* Description of the task:
The response should be the complete listing below, unchanged.

* Material provided:
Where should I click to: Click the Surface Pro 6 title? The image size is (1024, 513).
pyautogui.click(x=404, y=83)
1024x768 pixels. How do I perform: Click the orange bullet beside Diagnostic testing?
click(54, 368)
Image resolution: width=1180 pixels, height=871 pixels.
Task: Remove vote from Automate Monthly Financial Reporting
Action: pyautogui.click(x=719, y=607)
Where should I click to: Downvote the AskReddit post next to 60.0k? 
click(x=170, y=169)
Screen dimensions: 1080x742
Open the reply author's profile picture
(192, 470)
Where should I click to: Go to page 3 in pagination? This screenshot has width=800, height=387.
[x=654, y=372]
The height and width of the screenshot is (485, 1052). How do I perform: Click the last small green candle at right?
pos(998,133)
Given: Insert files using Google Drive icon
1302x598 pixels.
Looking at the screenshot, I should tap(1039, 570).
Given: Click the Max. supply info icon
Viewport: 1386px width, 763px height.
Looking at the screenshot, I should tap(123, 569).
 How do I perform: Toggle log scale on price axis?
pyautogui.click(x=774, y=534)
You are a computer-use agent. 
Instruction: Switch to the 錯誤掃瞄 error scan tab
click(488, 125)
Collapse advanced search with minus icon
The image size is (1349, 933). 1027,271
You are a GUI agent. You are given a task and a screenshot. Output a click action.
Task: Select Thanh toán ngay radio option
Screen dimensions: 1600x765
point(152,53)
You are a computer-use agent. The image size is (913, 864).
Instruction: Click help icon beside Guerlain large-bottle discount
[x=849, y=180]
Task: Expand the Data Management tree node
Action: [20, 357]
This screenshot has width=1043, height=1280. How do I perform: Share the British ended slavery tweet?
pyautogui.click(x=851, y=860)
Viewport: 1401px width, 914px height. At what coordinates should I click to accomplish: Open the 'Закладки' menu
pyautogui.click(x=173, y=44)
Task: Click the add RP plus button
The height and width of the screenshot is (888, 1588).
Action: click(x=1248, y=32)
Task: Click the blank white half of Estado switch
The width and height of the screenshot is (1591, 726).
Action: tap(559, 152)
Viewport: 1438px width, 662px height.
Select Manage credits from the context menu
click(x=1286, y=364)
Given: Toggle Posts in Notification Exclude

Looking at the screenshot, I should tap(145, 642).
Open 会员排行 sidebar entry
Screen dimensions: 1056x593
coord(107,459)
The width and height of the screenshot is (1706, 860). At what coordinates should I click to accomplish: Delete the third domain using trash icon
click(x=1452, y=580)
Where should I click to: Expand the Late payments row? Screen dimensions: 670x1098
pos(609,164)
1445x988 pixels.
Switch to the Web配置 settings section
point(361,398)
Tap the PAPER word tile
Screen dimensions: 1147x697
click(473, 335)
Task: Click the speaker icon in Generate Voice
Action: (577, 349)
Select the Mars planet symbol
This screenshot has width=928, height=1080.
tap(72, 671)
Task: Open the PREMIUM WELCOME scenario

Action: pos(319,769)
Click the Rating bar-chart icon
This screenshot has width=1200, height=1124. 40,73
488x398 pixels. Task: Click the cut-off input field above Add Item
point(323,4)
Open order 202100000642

* Written answer:
Where should I click to: Click the Surface Pro 6 title? The image size is (1024, 513).
pyautogui.click(x=404, y=83)
1024x768 pixels. How do I perform: Click the orange bullet beside Diagnostic testing?
click(54, 368)
Image resolution: width=1180 pixels, height=871 pixels.
Task: Remove vote from Automate Monthly Financial Reporting
Action: pyautogui.click(x=719, y=607)
Where should I click to: Downvote the AskReddit post next to 60.0k? 
click(x=170, y=169)
Screen dimensions: 1080x742
Open the reply author's profile picture
(192, 470)
Where should I click to: Go to page 3 in pagination? This screenshot has width=800, height=387.
[x=654, y=372]
The height and width of the screenshot is (485, 1052). How do I perform: Click the last small green candle at right?
pos(998,133)
Given: Insert files using Google Drive icon
1302x598 pixels.
Looking at the screenshot, I should tap(1039, 570).
Given: Click the Max. supply info icon
Viewport: 1386px width, 763px height.
Looking at the screenshot, I should tap(123, 569).
 How do I perform: Toggle log scale on price axis?
pyautogui.click(x=774, y=534)
You are a computer-use agent. 
Instruction: Switch to the 錯誤掃瞄 error scan tab
click(488, 125)
Collapse advanced search with minus icon
The image size is (1349, 933). 1027,271
You are a GUI agent. You are given a task and a screenshot. Output a click action.
Task: Select Thanh toán ngay radio option
Screen dimensions: 1600x765
point(152,53)
You are a computer-use agent. The image size is (913, 864).
Instruction: Click help icon beside Guerlain large-bottle discount
[x=849, y=180]
Task: Expand the Data Management tree node
Action: [20, 357]
This screenshot has width=1043, height=1280. How do I perform: Share the British ended slavery tweet?
pyautogui.click(x=851, y=860)
Viewport: 1401px width, 914px height. At what coordinates should I click to accomplish: Open the 'Закладки' menu
pyautogui.click(x=173, y=44)
Task: Click the add RP plus button
The height and width of the screenshot is (888, 1588).
Action: click(x=1248, y=32)
Task: Click the blank white half of Estado switch
The width and height of the screenshot is (1591, 726).
Action: tap(559, 152)
Viewport: 1438px width, 662px height.
Select Manage credits from the context menu
click(x=1286, y=364)
Given: Toggle Posts in Notification Exclude

Looking at the screenshot, I should tap(145, 642).
Open 会员排行 sidebar entry
Screen dimensions: 1056x593
coord(107,459)
The width and height of the screenshot is (1706, 860). At what coordinates should I click to accomplish: Delete the third domain using trash icon
click(x=1452, y=580)
Where should I click to: Expand the Late payments row? Screen dimensions: 670x1098
pos(609,164)
1445x988 pixels.
Switch to the Web配置 settings section
point(361,398)
Tap the PAPER word tile
Screen dimensions: 1147x697
click(473, 335)
Task: Click the speaker icon in Generate Voice
Action: (577, 349)
Select the Mars planet symbol
This screenshot has width=928, height=1080.
tap(72, 671)
Task: Open the PREMIUM WELCOME scenario

Action: pos(319,769)
Click the Rating bar-chart icon
This screenshot has width=1200, height=1124. 40,73
488x398 pixels. Task: Click the cut-off input field above Add Item
point(323,4)
Open order 202100000642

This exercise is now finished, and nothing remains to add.